A study published in the Journal of the Academy of Nutrition and Dietetics suggests that food tastes better to obese people.
The study tested levels of satisfaction among adults who were normal weight, overweight, and obese. Professor Linnea Polgreen of the University of Iowa and her team conducted a controlled trial of 290 adults—161 had a body mass index (BMI) that was considered normal, 78 had a BMI considered overweight, and 51 had a BMI considered obese.
Participants were given samples of chocolate, one at a time, until they chose to stop eating. With each sample, participants were given a questionnaire. Half of the study participants were randomly selected to receive nutritional information.

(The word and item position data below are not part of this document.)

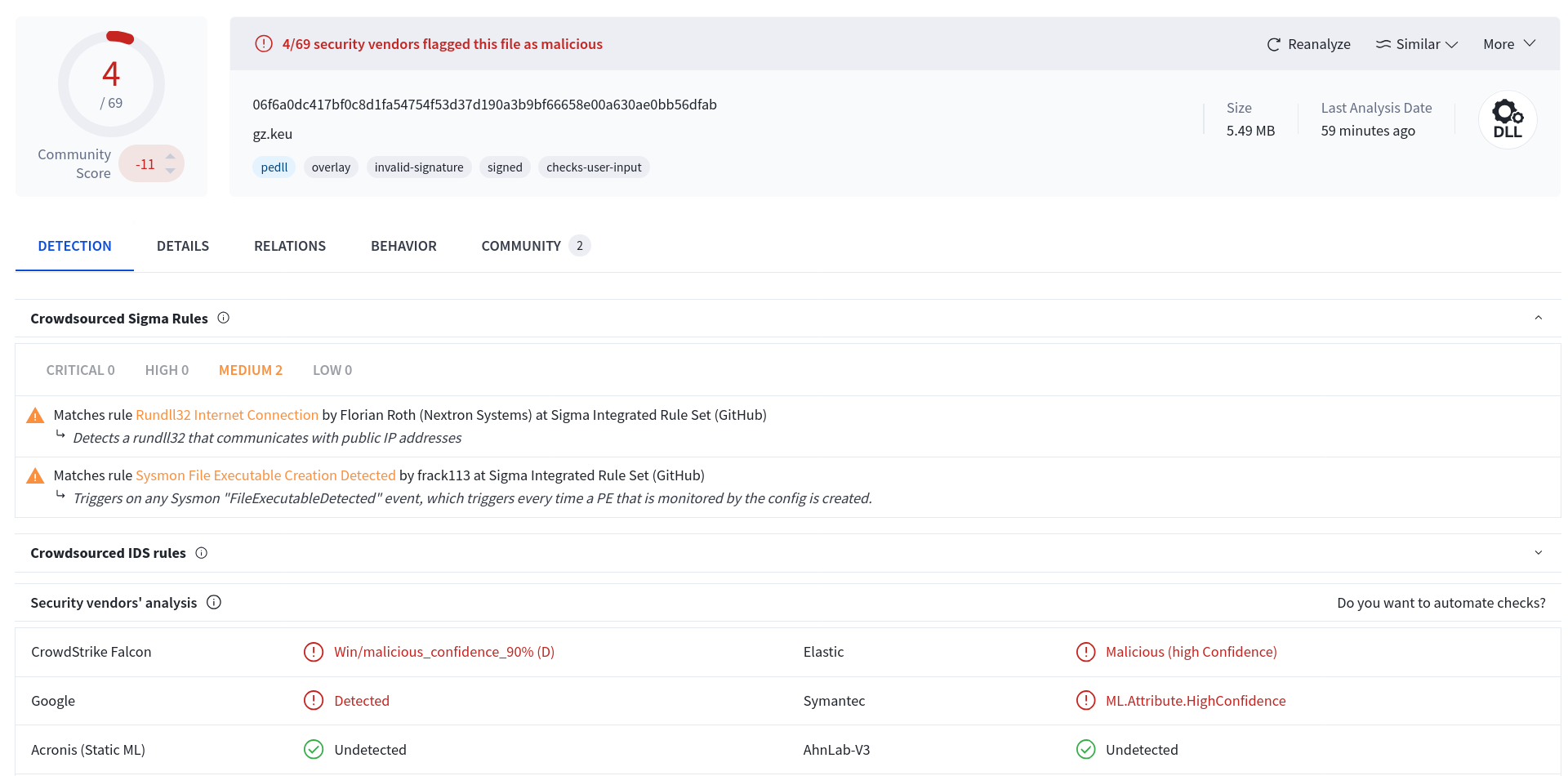Switch to the BEHAVIOR tab
The image size is (1568, 776).
(x=403, y=246)
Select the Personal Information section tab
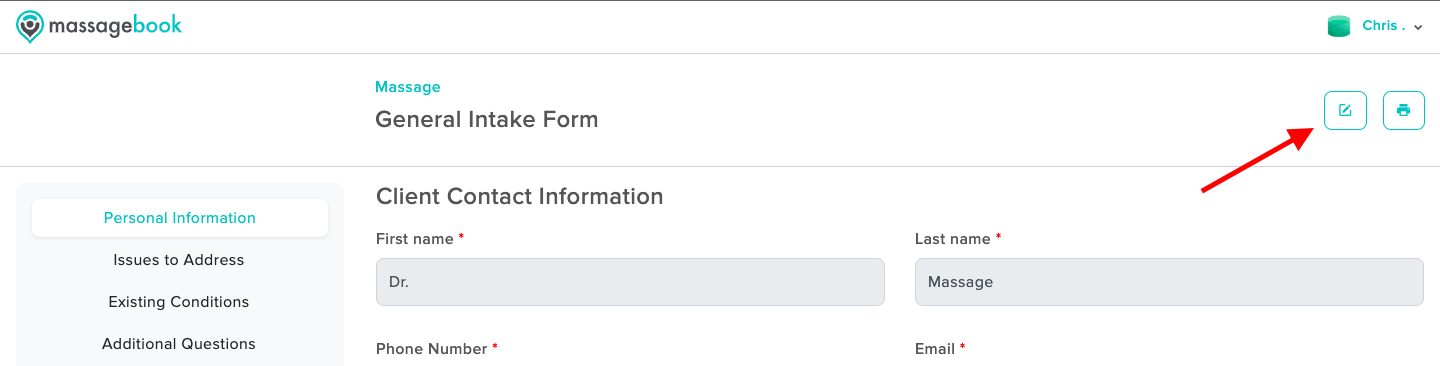The height and width of the screenshot is (366, 1440). tap(180, 218)
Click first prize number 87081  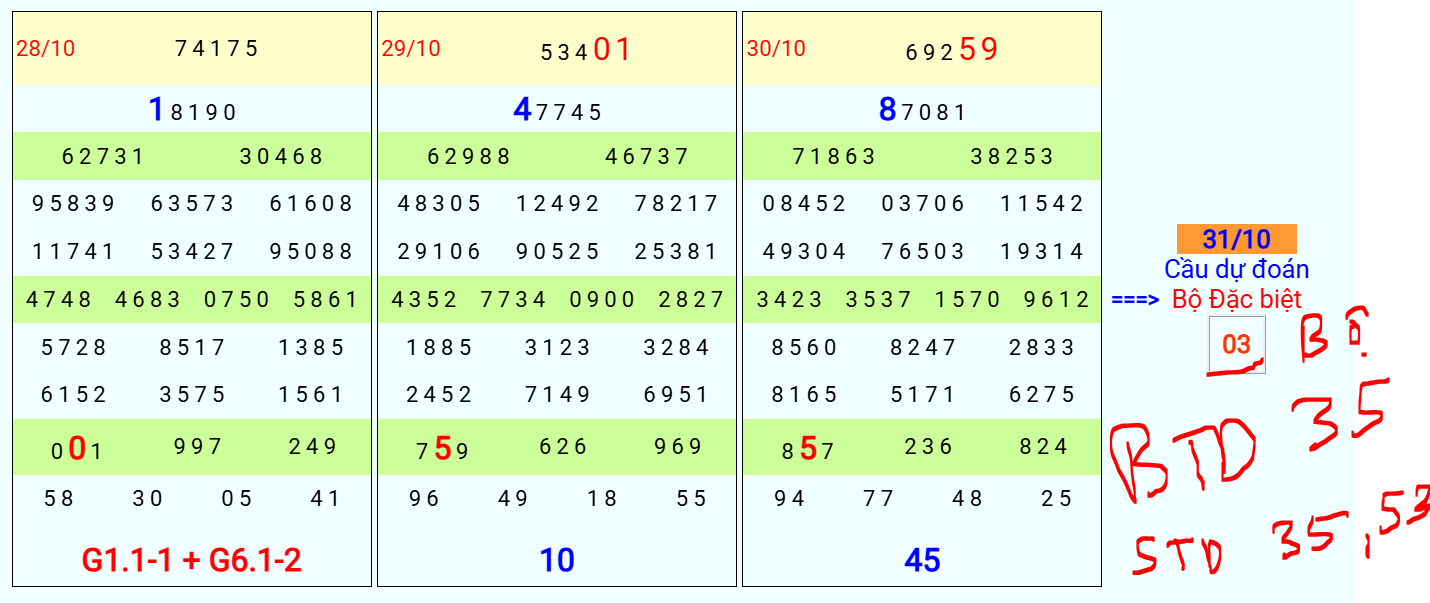923,110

Study participants consumed between two and 51 pieces of chocolate with a mean of 12.1 pieces. Average taste perception decreased with each piece. The researchers found no significant difference in taste perceptions between normal weight and overweight participants. However, obese participants had higher levels of initial taste perception than normal and overweight participants. Also, obese participants reported taste perceptions that declined at a more gradual rate than normal and overweight participants. Self-reported hunger, prior to the study, affected taste perception, but providing nutritional information did not.
Obese women needed to eat 12.5 pieces of chocolate to fall to the same level of taste perception as non-obese women who ate only 10 pieces. That, according to the researchers, corresponds to a difference of 67.5 calories.